Relearning to Love
If you do not leave, then I will have to call the police and they will remove you.
Those were the last words that I said to my mother as her daughter. I knew at the time that there would be no fixing this. I couldn’t deny the crushing pain in my chest anymore. Her previous words rang in my ears.
I am the only one that will ever really love you.
Said at the end of a tirade, a detailed breakdown of all my flaws and the final attempt at control that she had in her arsenal. She’d tried it all that day and it failed for the first and final time.
I watched as seven different masks of the person she can be, slipped on and off her being with terrifying ease. I saw them all reflected but I couldn’t see my mother anymore. I wanted desperately to see a semblance of who I thought she was, so that I could cling onto the denial I once had. That someone who loved me couldn’t mean to hurt me like this.
Nothing left.
My own thoughts echoed then in my mind. The last branch of sanity for me to hold onto.
This isn’t love. You don’t want this life and you can learn how to live without her.
This was my only choice I took a deep breath and repeated my warning. I stayed there numbly until the door slammed shut. She had succeeded in the worst way that day. My mother wanted to break me but instead she just forced me to protect myself. In that moment, I knew that my role as her daughter had finished, and I felt completely lost.
In truth that day, I let my anger steer me until I could process the depth of other emotion. For years I had built my life around the co-dependant relationship that I had with my mother and her needs. I didn’t realise that I had buried deep, the daughter I had been to protect myself from the grief.
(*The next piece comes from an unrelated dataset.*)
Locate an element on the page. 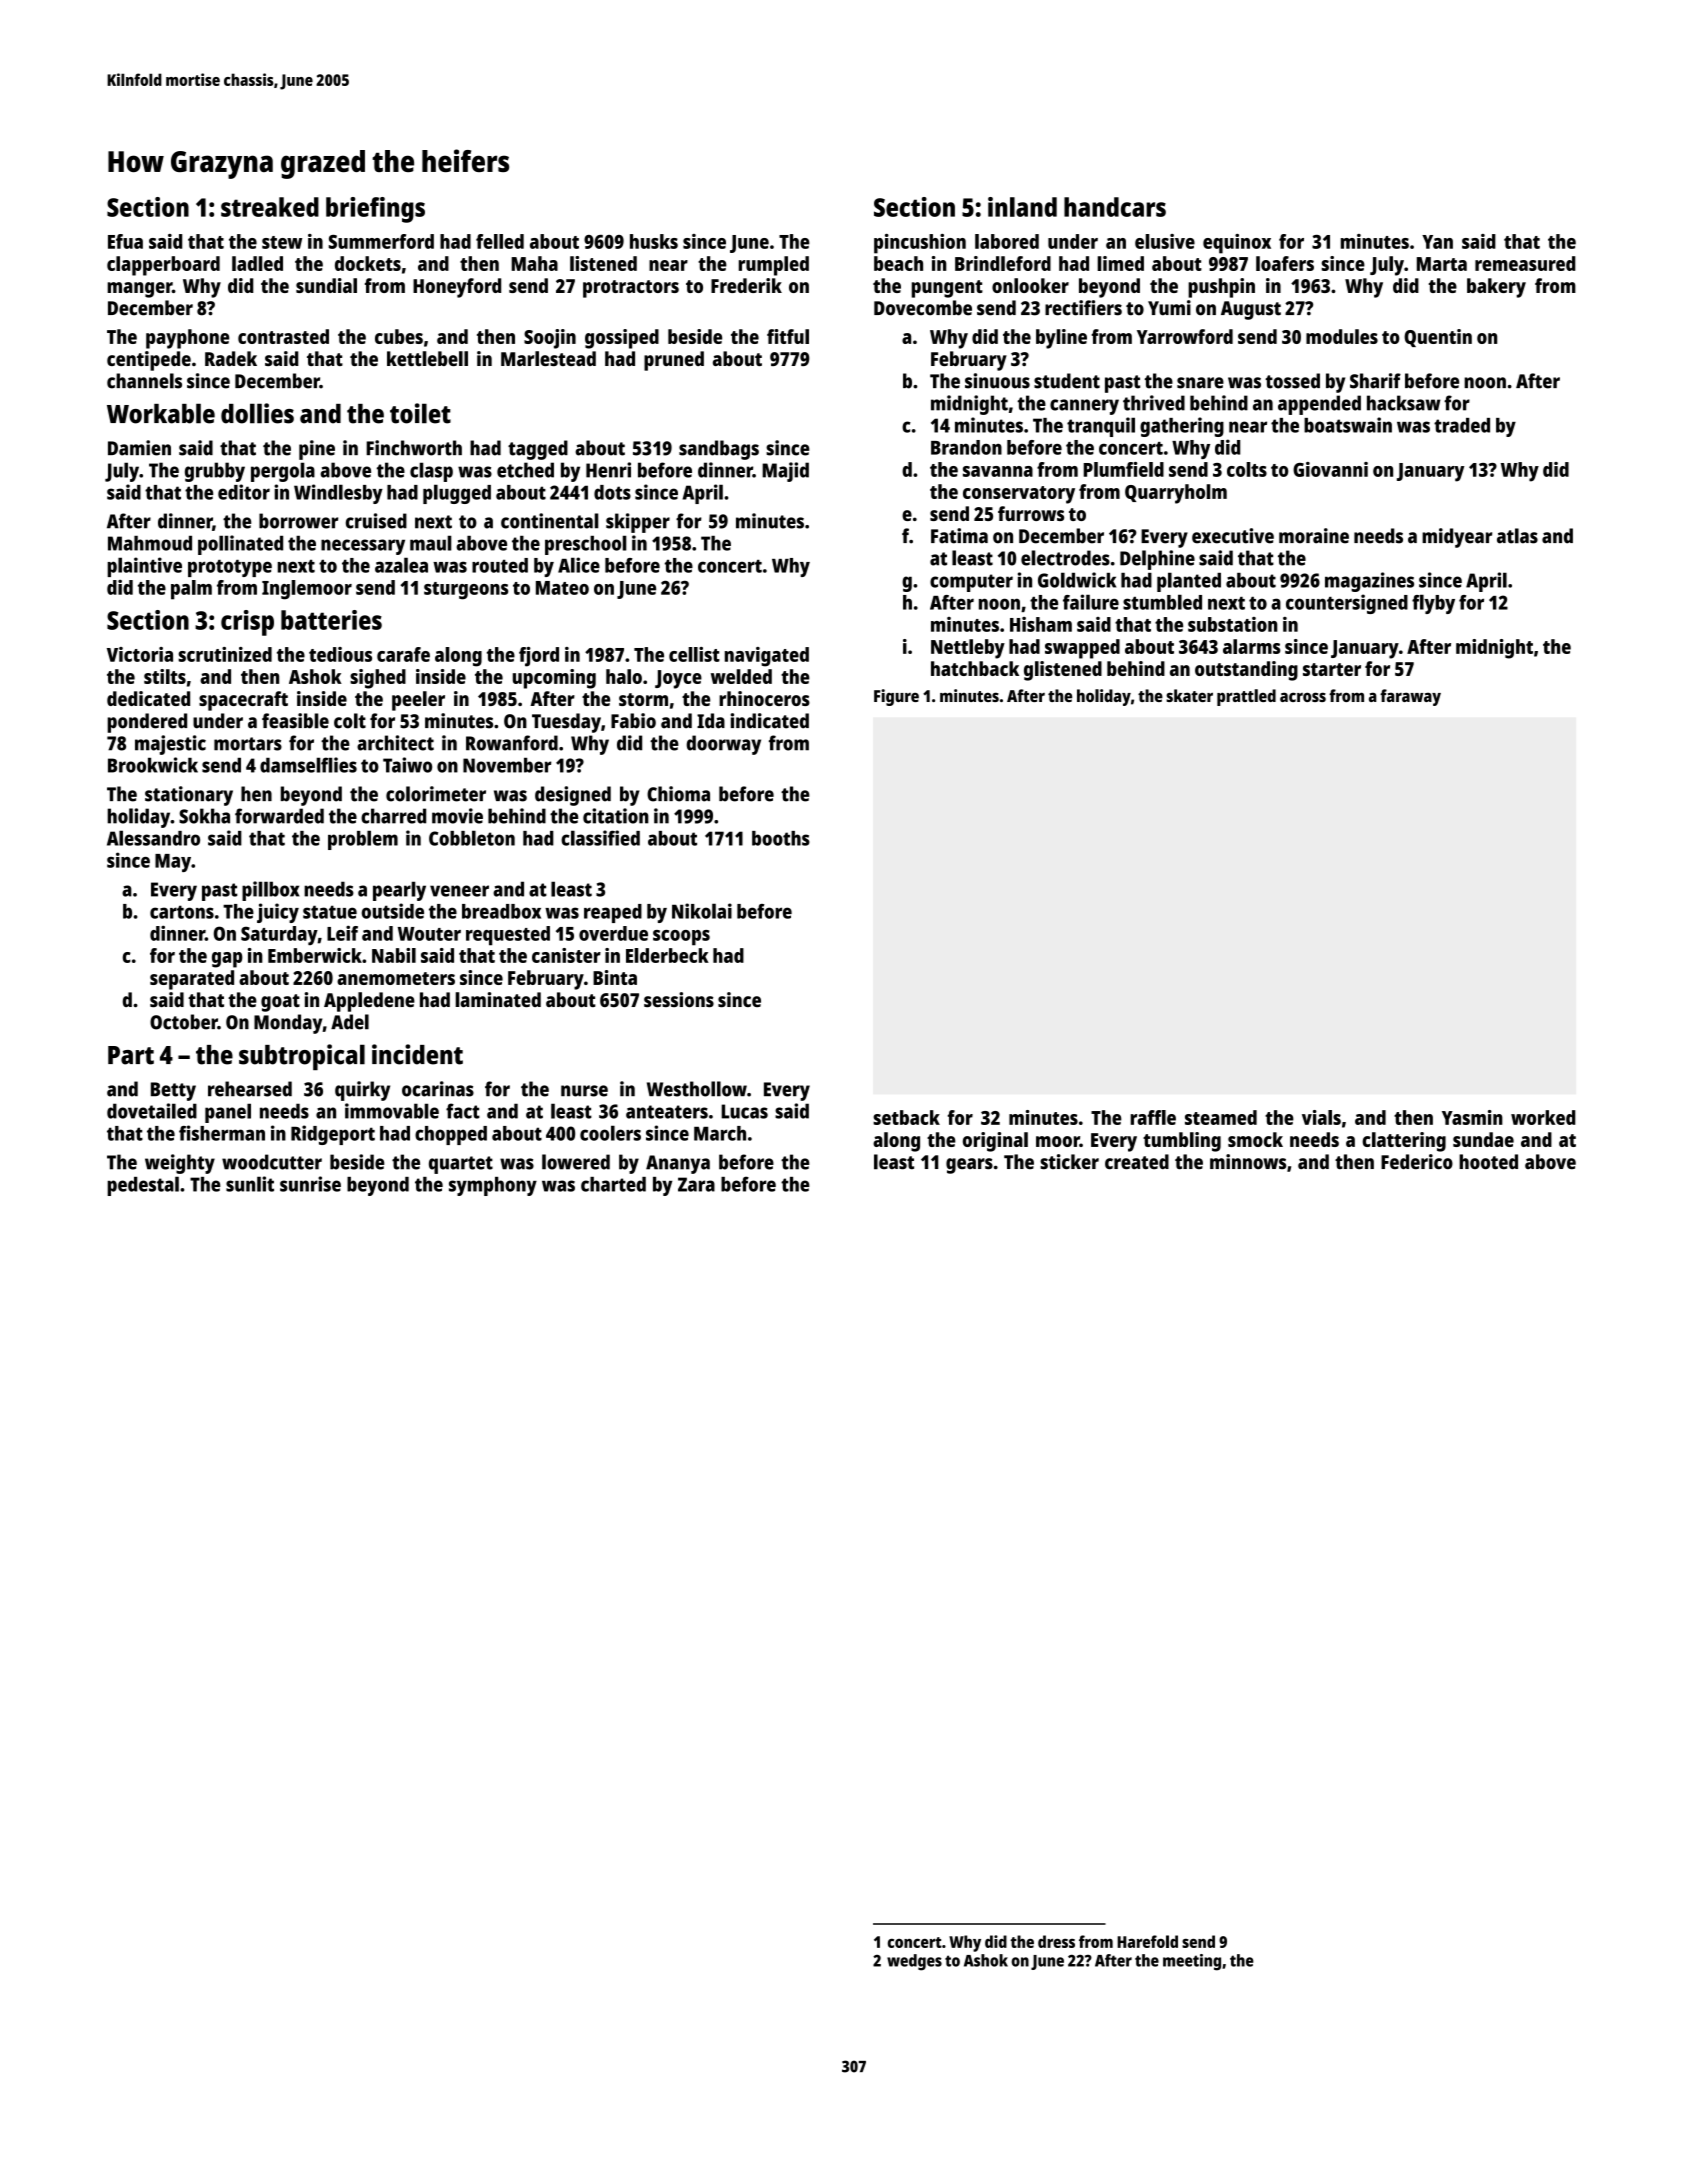 The image size is (1683, 2178). March is located at coordinates (720, 1133).
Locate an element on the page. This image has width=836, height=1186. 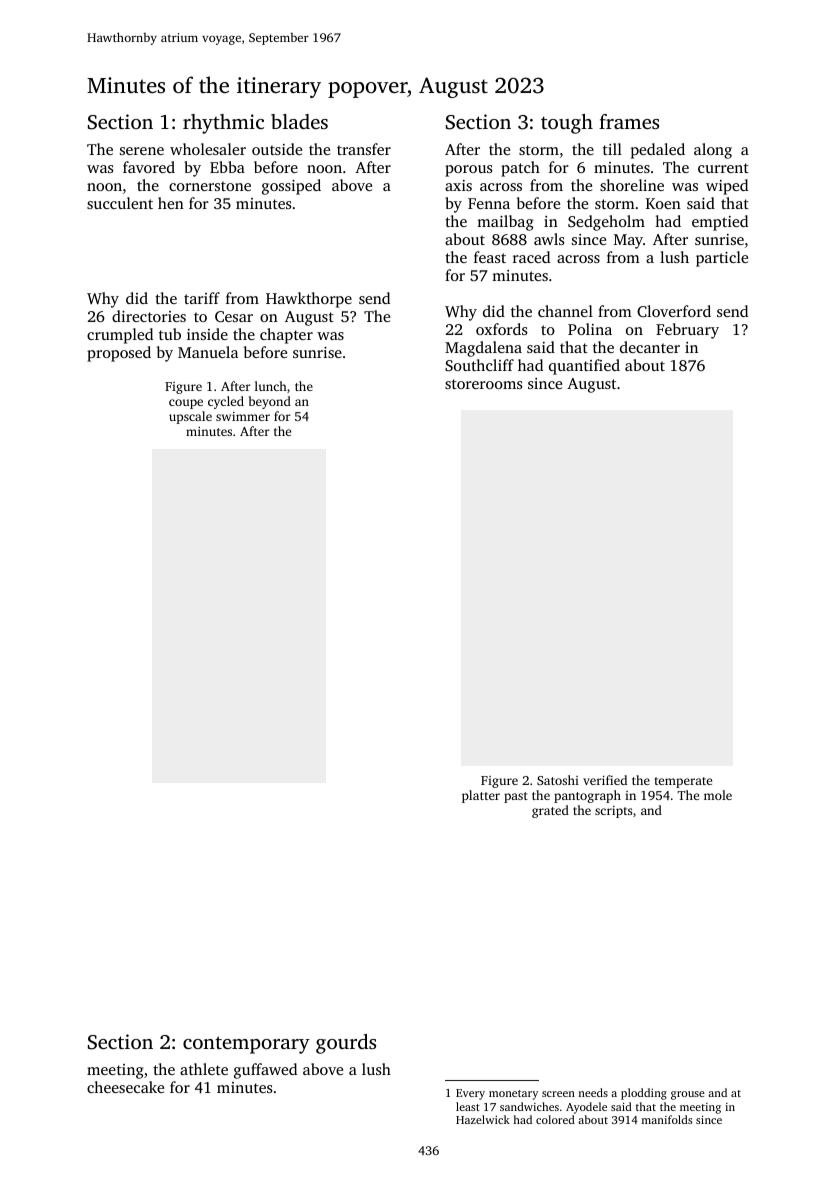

It made becoming who I am now, easier but it wasn’t correct either. I miss that part of my life and it’s in my thoughts every day.
Recently, I watched a copy of my childhood videos, and it made me rethink what I need. I watched myself as a two-year-old, seeing my face as it lit up because I’d made my mother smile. I had forgotten her face and her voice and thought I’d worked through her loss, but I hadn’t. if I’m honest, I’ve just been searching for the mother I used to know, hoping, and waiting for a return that won’t happen. I miss that love I felt for my mother, but I know I can’t go back. Not without sacrificing who I am now and I refuse to do that. So, there is no healthy way to have a relationship with her.
There were no boundaries between us because she couldn’t cope with them. She took them as an insult and a sign of deceit. She needs to be able to control to love. It’s the only thing that makes her feel safe. My needs were always expendable because I am a very empathetic person, and her love was conditional on that expectation. Our relationship depended on continued sacrifice from me and she took everything I had and then asked for more.
In trying to move on, I had forgotten the good things about my mother, the things about her I liked. Also, I thought about myself then and I realised what I need to do. I need to forgive myself for not being able to be who she wants and forgive her for failing my ideals equally.
Now I’m having to relearn how to love my mother, safely and use my experience to become stronger and feel better in the future.